The CMJ CEO recounts a visit to Africa meeting artisanal miners.

The Fairtrade Foundation is working to transform artisanal African mines into Fairtrade gold-producing businesses that better support local communities. In this special diary, The Company of Master Jewellers’ chief executive Willie Hamilton recounts a week in Africa.

In May this year, The Company of Master Jewellers’ chief executive Willie Hamilton flew out to Tanzania and Kenya to visit artisanal gold mines as part of a Fairtrade gold commercial integration trip.


The week-long trip was hosted by Fairtrade International under the guidance of Fairtrade gold and precious metals programme coordinater Greg Valerio, with Hamilton joined by Cred Jewellery managing director Alan Frampton, Fairtrade gold commercial account manager Reena Agarwal, and American jeweller Marc Choyt.

Hamilton penned a special diary recounting his experience of visiting the mines, revealing just how rudimentary many of the processes are and where the work of the Fairtrade Foundation and Comic Relief have paved the way for safer, more productive mining operations.

Landed in Nairobi and met with my travelling companions, Alan Frampton from Cred and Greg Valerio and Reena Agarwal from the Fairtrade Foundation, before our internal flight to Mwanza in Tanzania, which was likened to a flight on the Memphis Belle. Landing at Mwanza airport, we met Marc Choyt, an independent jeweller from New Mexico and a lone voice for Fairtrade in America, accompanied by Tina Mwasha and Gonzaga Mungai from Fairtrade Africa, who would be our guide and translator during our stay.

The trip into town was a fast and bumpy journey into the reality of life in southern Africa. It was good to feel the sunshine on my face and the bright colours of Tanzania burst out against the dusty roads.

Early on day two, eight of us bundled ourselves into a mini bus. We were certainly going to get to know each other well over the next few days, as the first journey was a three-hour ferry and bus drive to the first of the mines.

The first mine was guarded and, after a few minutes of identifying us, we were allowed through the roped-off area and ushered into an open-sided hut in a field with rough timber benches and tables. We were welcomed by Golden, one of the mine owners and his right-hand men. We discussed in broken English (while a family of chickens ran around our feet) how we could help and support the mine workers to achieve Fairtrade status. Golden made it very clear to us that what he didn’t want was cash charity, but the charity of our own business experience and the possibility of sourcing some basic plant machinery.

## Brief A
In the text on the Fairtrade gold trip, which organization hosted the week-long trip?
## Brief B
Reproduce the stretch of the text on the Fairtrade gold trip from "The week-long trip" through "productive mining operations.".

## Dataset entries
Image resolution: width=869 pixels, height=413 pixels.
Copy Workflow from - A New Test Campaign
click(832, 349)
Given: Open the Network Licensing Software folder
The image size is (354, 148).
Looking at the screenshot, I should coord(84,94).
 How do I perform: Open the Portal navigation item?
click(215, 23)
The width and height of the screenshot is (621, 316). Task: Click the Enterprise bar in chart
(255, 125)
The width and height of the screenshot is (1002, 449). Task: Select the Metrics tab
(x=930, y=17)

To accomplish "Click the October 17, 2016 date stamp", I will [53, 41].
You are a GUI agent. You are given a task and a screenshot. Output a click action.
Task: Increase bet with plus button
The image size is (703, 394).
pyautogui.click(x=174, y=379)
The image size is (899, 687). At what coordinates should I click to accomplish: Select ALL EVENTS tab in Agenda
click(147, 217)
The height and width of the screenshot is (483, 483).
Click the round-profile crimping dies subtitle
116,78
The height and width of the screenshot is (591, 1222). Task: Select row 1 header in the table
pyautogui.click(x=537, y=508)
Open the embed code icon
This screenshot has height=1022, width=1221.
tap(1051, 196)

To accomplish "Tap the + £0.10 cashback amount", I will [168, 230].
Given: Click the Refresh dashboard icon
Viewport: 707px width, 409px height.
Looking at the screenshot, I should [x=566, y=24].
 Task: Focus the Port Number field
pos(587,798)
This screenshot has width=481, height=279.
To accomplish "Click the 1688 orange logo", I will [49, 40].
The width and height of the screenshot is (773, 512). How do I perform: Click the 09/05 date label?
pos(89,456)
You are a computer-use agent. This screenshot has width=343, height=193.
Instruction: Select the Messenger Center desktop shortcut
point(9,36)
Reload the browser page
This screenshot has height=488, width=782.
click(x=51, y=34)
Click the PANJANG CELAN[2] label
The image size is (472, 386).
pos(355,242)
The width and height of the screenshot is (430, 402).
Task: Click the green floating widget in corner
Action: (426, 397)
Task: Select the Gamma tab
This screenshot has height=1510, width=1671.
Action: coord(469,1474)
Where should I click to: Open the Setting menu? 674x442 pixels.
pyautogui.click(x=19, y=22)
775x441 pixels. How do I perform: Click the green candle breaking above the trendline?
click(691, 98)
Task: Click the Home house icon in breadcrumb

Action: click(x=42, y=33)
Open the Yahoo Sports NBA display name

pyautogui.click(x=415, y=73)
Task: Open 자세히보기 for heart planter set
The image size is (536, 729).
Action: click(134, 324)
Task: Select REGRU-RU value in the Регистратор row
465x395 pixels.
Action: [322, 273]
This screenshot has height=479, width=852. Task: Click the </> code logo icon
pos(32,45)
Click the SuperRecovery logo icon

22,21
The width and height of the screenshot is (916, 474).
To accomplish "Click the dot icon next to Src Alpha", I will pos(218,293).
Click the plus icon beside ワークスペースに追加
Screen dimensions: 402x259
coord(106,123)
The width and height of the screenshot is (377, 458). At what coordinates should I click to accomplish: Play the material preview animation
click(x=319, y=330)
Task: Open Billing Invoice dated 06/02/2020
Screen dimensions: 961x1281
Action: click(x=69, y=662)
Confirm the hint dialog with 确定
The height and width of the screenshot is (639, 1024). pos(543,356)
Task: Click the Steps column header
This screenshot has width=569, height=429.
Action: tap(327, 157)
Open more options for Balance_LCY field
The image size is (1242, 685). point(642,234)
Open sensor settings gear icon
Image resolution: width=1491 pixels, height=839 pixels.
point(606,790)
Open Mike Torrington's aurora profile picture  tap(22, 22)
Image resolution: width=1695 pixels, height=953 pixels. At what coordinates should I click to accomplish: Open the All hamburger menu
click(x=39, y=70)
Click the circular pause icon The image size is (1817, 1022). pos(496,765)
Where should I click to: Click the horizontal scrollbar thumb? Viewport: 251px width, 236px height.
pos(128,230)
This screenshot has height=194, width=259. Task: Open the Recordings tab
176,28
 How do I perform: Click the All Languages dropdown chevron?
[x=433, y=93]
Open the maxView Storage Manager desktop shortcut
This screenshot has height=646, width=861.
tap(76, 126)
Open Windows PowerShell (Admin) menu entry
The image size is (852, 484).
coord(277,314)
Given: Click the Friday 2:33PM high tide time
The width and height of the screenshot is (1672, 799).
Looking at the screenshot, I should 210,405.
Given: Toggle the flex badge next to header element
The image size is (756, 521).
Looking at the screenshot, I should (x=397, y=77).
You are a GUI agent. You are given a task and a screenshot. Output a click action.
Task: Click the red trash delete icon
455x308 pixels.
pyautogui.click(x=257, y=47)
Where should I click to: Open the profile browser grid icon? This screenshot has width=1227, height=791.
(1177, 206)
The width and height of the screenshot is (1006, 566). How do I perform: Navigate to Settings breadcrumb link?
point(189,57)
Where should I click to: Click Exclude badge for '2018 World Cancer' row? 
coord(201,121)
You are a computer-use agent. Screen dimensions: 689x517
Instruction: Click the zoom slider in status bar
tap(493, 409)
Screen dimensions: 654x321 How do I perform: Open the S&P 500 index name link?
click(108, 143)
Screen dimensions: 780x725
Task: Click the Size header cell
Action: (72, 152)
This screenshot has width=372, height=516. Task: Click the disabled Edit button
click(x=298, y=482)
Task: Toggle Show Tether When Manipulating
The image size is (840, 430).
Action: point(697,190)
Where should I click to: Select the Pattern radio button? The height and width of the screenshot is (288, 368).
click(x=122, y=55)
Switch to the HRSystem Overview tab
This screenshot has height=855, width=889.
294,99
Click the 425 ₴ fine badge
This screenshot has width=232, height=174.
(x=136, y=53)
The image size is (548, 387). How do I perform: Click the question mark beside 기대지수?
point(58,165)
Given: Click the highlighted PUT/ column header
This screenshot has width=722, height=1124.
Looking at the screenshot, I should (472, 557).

## Complete output A
Fairtrade International hosted the trip.

## Complete output B
The week-long trip was hosted by Fairtrade International under the guidance of Fairtrade gold and precious metals programme coordinater Greg Valerio, with Hamilton joined by Cred Jewellery managing director Alan Frampton, Fairtrade gold commercial account manager Reena Agarwal, and American jeweller Marc Choyt.

Hamilton penned a special diary recounting his experience of visiting the mines, revealing just how rudimentary many of the processes are and where the work of the Fairtrade Foundation and Comic Relief have paved the way for safer, more productive mining operations.